Sitting in a boardroom at the NHL Players’ Association’s sleek 12th-floor downtown office, a relaxed Donald Fehr doesn’t seem like a man getting ready for a fight.
But the union’s executive director also makes it clear his membership isn’t prepared to be pushed around a third consecutive time with labour clouds and the possibility of another lockout already starting to form on the horizon.
“It’s no secret the players made enormous concessions to the owners in the last two negotiations,” Fehr said in a recent interview with The Canadian Press. “There’s a general sense that it would be appropriate for the scales to move back in the other direction a bit. We will see.”
While another potential work stoppage is at least two years away, the clock is ticking, with fans shuddering at the memory of the 2004-05 and 2012-13 lockouts.
The NHL shut down for an entire season the first time around before the players capitulated to the owners by agreeing on a new collective bargaining agreement accented by a hard salary cap and a 24 per cent rollback on salaries.
The two sides were at odds again seven years later, with the players eventually surrendering more ground from a 57 per cent share of hockey-related revenue to an even 50/50 split on a decade-long CBA in January 2013 to end a lockout that cut the schedule to 48 games.
Both sides retained the right to end the most recent agreement after eight seasons with the option of giving notice in September 2019, meaning the next potential labour disruption could come ahead of the 2020-21 campaign.
Then again, the owners and players could decide to let the current CBA run its course, with a potential work stoppage delayed until 2022-23.
“It’s business cordial at the moment. It can get difficult if you get contested issues,” Fehr said of the current relationship between the owners and the NHLPA. “You may detest your landlord, and he may detest you.
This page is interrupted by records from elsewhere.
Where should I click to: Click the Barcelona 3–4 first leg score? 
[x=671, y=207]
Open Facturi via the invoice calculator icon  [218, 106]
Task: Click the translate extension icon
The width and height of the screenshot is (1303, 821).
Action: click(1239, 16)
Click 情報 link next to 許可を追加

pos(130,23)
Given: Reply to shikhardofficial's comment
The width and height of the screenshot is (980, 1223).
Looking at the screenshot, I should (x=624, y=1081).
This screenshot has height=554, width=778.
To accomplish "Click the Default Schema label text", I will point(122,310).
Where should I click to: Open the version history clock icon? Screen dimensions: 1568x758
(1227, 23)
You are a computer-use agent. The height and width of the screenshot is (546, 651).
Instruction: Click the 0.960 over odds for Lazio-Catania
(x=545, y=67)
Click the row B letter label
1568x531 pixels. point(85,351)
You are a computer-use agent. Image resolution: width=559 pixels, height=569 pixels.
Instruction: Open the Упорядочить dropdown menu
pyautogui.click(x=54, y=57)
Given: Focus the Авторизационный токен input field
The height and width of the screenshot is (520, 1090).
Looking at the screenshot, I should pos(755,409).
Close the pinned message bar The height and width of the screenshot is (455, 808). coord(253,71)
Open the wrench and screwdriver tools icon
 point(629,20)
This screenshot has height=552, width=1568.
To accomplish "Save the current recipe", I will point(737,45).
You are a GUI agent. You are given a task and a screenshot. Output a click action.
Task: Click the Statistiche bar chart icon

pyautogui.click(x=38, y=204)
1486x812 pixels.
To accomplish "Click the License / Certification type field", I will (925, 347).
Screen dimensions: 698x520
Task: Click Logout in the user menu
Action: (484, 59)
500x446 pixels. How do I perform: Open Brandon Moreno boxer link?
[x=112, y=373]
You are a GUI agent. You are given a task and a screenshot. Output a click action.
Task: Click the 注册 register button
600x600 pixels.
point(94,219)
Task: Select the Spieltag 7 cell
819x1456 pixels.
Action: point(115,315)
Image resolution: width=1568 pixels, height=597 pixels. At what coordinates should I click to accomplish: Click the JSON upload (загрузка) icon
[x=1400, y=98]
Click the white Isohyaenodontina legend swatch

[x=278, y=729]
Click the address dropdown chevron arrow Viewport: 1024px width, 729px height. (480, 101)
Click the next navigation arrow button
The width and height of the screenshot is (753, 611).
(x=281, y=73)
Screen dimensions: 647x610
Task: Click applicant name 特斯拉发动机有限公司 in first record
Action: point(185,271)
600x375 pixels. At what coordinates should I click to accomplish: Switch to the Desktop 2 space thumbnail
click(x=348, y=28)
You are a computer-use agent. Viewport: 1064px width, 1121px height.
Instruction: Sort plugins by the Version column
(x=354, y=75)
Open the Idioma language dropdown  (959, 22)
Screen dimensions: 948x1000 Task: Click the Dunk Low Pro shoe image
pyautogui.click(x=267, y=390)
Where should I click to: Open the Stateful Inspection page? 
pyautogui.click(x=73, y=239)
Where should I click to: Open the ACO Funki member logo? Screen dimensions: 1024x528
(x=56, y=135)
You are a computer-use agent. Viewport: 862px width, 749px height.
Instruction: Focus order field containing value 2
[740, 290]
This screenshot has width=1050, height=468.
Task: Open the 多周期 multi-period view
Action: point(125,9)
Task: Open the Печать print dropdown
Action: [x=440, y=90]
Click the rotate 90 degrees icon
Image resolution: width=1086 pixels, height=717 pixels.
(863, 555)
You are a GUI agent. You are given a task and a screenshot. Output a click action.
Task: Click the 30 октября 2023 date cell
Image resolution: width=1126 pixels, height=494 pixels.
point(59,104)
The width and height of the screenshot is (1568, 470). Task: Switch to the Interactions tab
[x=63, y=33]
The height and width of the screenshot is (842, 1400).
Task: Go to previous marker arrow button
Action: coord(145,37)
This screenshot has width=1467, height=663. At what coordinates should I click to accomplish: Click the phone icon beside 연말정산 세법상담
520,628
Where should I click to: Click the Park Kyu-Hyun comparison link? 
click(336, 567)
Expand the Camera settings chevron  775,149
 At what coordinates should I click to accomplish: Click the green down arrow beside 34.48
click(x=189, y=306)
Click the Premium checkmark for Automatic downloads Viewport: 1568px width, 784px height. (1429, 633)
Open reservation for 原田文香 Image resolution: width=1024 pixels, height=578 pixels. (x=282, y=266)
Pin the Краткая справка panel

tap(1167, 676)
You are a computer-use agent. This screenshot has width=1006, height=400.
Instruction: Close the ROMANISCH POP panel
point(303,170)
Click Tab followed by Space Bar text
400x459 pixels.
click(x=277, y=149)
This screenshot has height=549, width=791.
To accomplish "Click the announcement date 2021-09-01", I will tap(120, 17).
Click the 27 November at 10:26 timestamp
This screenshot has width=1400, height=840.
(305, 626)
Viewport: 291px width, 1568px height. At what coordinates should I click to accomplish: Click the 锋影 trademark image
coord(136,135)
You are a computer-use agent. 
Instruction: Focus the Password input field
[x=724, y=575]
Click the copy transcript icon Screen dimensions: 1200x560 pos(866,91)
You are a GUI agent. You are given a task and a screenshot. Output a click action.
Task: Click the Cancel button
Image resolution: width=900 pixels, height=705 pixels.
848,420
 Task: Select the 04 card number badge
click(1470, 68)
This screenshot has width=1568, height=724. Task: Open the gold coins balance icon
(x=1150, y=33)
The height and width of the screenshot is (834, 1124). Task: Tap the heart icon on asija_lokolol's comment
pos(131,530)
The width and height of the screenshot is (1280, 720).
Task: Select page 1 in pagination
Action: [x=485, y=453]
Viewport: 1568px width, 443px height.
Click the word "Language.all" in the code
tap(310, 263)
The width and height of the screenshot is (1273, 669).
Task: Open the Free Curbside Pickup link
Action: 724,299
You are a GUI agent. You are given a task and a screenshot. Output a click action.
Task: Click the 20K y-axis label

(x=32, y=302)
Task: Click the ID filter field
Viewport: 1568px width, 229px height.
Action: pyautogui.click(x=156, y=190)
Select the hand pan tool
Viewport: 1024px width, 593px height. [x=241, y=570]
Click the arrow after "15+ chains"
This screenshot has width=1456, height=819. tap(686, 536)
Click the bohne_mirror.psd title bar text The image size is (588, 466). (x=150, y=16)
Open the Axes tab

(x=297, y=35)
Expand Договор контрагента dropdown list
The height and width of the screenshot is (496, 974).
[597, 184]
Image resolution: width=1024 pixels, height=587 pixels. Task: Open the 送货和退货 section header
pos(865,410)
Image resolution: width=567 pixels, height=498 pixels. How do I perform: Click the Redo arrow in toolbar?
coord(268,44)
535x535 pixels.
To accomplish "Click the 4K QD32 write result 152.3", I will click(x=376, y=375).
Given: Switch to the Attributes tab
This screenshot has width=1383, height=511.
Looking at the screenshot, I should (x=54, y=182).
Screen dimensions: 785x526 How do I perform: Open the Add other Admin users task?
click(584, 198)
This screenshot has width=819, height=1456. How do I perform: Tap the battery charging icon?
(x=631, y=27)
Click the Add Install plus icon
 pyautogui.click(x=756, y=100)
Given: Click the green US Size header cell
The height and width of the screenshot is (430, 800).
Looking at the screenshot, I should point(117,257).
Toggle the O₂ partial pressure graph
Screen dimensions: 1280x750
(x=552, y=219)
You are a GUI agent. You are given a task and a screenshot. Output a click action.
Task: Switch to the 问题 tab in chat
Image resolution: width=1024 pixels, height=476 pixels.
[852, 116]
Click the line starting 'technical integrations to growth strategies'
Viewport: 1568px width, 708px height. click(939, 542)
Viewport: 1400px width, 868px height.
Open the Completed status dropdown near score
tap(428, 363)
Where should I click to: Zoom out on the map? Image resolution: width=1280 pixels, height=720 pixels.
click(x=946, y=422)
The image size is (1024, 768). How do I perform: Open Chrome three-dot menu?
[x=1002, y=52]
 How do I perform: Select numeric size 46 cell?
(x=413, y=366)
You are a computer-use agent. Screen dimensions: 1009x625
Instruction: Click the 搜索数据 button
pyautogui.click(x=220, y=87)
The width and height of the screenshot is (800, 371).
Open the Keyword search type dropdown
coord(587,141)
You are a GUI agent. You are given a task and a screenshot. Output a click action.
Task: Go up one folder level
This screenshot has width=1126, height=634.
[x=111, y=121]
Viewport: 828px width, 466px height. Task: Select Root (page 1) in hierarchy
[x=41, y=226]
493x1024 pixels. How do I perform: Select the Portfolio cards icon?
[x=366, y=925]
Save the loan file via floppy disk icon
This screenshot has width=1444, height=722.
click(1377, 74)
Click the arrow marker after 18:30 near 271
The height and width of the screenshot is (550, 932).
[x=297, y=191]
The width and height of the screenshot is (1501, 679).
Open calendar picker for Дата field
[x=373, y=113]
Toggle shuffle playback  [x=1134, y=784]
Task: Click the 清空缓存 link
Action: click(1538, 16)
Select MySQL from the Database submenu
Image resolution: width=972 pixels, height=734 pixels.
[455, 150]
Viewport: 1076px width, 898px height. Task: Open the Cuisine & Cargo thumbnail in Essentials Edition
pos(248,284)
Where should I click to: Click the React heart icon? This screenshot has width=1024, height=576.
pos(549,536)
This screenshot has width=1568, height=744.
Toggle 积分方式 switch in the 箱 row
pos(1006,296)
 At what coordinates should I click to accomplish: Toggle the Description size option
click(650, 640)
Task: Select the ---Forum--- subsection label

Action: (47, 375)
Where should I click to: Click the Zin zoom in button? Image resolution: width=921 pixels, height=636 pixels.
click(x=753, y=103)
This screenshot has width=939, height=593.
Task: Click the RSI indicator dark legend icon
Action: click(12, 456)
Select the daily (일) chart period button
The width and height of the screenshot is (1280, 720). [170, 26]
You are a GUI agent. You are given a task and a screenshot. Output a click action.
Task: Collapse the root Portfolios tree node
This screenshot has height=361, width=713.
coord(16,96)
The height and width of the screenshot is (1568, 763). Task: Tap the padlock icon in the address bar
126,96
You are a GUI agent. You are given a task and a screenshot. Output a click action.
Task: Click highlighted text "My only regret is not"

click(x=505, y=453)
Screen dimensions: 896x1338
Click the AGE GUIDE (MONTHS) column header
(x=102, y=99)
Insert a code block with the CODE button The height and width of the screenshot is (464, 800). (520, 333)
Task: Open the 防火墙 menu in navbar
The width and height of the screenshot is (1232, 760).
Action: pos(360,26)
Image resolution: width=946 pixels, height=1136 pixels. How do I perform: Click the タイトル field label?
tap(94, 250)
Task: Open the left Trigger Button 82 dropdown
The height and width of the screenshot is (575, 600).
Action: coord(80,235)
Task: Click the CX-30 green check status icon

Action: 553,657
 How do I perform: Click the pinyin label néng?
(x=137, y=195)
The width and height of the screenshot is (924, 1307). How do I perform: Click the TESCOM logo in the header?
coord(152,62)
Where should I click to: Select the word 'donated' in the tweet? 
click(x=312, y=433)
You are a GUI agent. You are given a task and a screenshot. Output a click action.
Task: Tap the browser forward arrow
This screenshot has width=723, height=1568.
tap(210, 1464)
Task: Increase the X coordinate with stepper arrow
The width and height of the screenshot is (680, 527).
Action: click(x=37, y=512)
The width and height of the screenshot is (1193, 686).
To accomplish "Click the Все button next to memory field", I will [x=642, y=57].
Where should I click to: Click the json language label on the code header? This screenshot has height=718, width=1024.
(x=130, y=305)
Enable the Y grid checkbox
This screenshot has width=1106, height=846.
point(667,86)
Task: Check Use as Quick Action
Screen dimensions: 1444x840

“But if the rental agreement works for both sides, nobody’s going to seek to get out of it.”
Fehr has a general sense of what the players are feeling, and will spend the next year talking to them about the union’s next moves.
“Throwing out ideas, seeing what’s on their mind, trying to forge an internal consensus,” said Fehr, who ran baseball’s players’ association from 1985 to 2009 before taking up the same position with the NHLPA the following year. “To the extent we can have any ongoing discussions with the league to set the stages for bargaining, obviously we’ll do that.”
Despised escrow payment
Important issues for the players include the despised escrow payment — a percentage of salaries is held in trust to ensure that even revenue split with owners — and participation at the 2022 Olympics in Beijing. The NHL declined to send its stars to the most recent Winter Games in South Korea in February after taking part in the previous five showcase events.
It seems unlikely, however, that the NHLPA will allow international hockey, which impacts a small percentage of members, to be used as a carrot in negotiations. The league floated a proposal to extend the current CBA through 2025 two years ago in exchange for green-lighting its participation at 2018 Olympics, but the union declined.
“Are there players that are concerned about the Olympics and would like to do something about it?” Fehr said. “Sure, (they would) like to develop international play and a World Cup.
“Are some concerned about escrow? Of course. There’s a long list of things which would follow from that. What that translates into in terms of bargaining proposals is something altogether different.”
Salaries have jumped at the high end as the cap has risen, but the consequence has been less money for the middle and lower classes of players. The NHL’s possible expansion to Seattle and the creation of 23 more jobs as early as 2020-21 — coincidentally the first option for a potential work stoppage — is also no doubt on players’ minds, although they wouldn’t see any of the US$650-million price tag for the league’s 32nd franchise.
Owners have made it fairly clear they’re happy with the current agreement, with NHL commissioner Gary Bettman stating last December, “The league has never been healthier.”
If that’s the case, it’s safe to assume the players will want a bigger piece of pie.
Fehr said that while there’s lots of time to negotiate, a looming deadline is often what brings parties to the bargaining table.
“There always are exceptions where both sides see an advantage to do something without getting to the 11th hour,” he said. “Whether that will be true this time remains to be seen.”
Fehr disputes the notion that the union showed cracks in the negotiations to end the last two lockouts despite the “enormous concessions” he referenced, and doesn’t expect there to be any problems with whatever comes next.
“They’ll be fine,” he said of NHLPA members. “They were unified long enough to stay out a year the first time around. The last time players didn’t crack, even though we eventually made a deal.
“I’m not worried about player unity provided that I and the rest of the people here do our jobs.”